== Text excerpt ==
At his news conference, Metcalfe introduced several anti- vaccination parents and advocates, including Dr. James Lyons-Weiler, a former faculty member at the University of Pittsburgh Cancer Institute. Lyons-Weiler urged biomedical researchers around the world to “take everything that comes out of the Centers for Disease Control on vaccine safety with a grain of salt.

“We have a large amount of evidence that there is a bias ingrained in their DNA to create confidence in vaccines rather than to conduct science,” Lyons-Weiler said. “I’ve traveled around the country, and I’m seeing personal rights being taken away, religious rights being taken away, and I’m seeing doctors being prosecuted, and we do not want this in the Commonwealth of Pennsylvania.”

The Pennsylvania Association of School Nurses and Practitioners called Metcalfe’s bill a punitive measure that penalizes health care professionals.

“These health professionals, who are the first line of defense in protecting our children, would be threatened by the loss of licensure and fines for not complying with the provisions of this bill,” said Kathy Verbel, president of PASNAP.

Metcalfe’s proposed anti- vaccine legislation coincides with a measles outbreak in the U.S. that has affected more than 700 individuals in 22 states this year. A recent mumps outbreak at Temple University has infected at least 140 people. More than 500 people infected in those 22 states were not vaccinated.

“The fact is the dramatic rise we’ve seen in measles cases is directly related to people not being vaccinated,” Roberts said. “Sometime this year some child is going to die of measles, and they didn’t have to because some parent decided that debunked science was more important to believe than literally hundreds of millions of examples of a child not getting a disease because they got vaccinated.”
===
» **List of tasks**:
**1.** Reproduce the passage on Metcalfe's vaccine bill between "The Pennsylvania Association" and "president of PASNAP.", inclusive.
**2.** Carry the passage on Metcalfe's vaccine bill further, picking up after its final sentence.
== Source material ==
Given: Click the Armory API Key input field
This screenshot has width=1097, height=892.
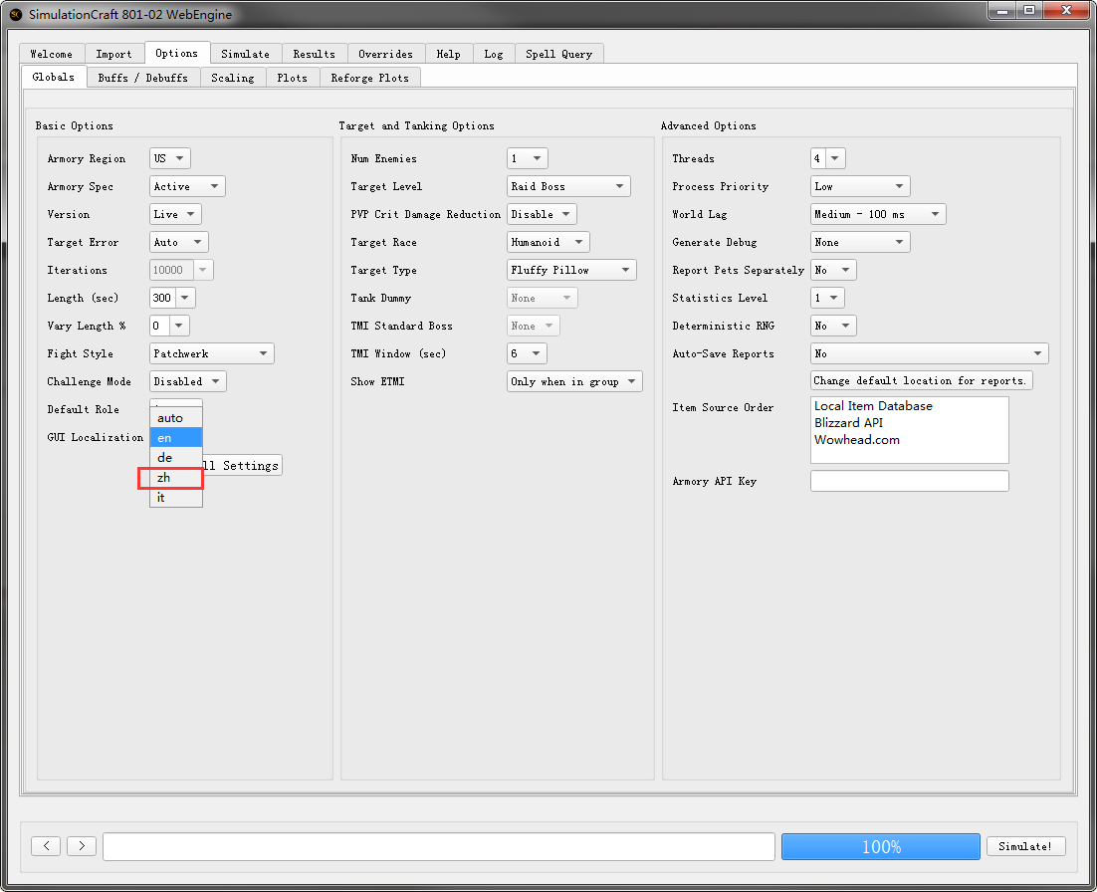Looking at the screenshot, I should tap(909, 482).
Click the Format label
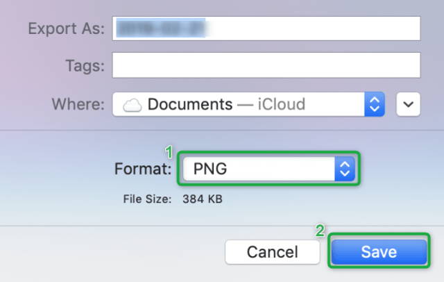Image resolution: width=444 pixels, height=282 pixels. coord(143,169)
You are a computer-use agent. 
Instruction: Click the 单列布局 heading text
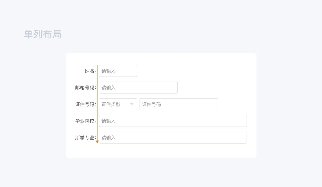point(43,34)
===
» **Solved tasks**:
**1.**
The Pennsylvania Association of School Nurses and Practitioners called Metcalfe’s bill a punitive measure that penalizes health care professionals.

“These health professionals, who are the first line of defense in protecting our children, would be threatened by the loss of licensure and fines for not complying with the provisions of this bill,” said Kathy Verbel, president of PASNAP.

**2.**
State Rep. Dan Frankel, Democratic chair of the House Health Committee, said he was dismayed to see fellow legislators introduce and endorse anti-vaccination legislation.

“In the face of these unprecedented outbreaks, what Representative Daryl Metcalfe is doing today, lending the dignity of his office to the pseudo- science of the anti-vaccination community is irresponsible at best,” Frankel said. “The science and safety of vaccines is not in question, or in doubt. I implore Representative Metcalfe to reconsider his position, especially in the face of the ongoing measles outbreaks across our nation. These easily preventable diseases should be in history books, not in hospital emergency rooms.”

Frankel is planning to introduce new legislation that would require parents seeking a religious or philosophical exemption to get an annual medical consultation to “understand the existing threats to children’s health from communicable diseases,” and to get briefed on potential school exclusions and quarantines in the case of outbreaks.

“Why would Dan Frankel want to require counseling by the people that have been indoctrinated by the vaccine pushers, the same people that Dan Frankel would turn around and most likely claim that they’re pushing opioids but they should trust them with vaccines?” Metcalfe said. “The hypocrisy of Dan Frankel and others is amazing.”

Late Tuesday afternoon, the Pennsylvania Medical Society issued a statement saying it opposes Metcalfe’s legislation and supports vaccination and the establishment of a duty to immunize.

“This legislation places physicians in an untenable situation to care for a patient who will not accept the physician’s recommendations,” the statement said.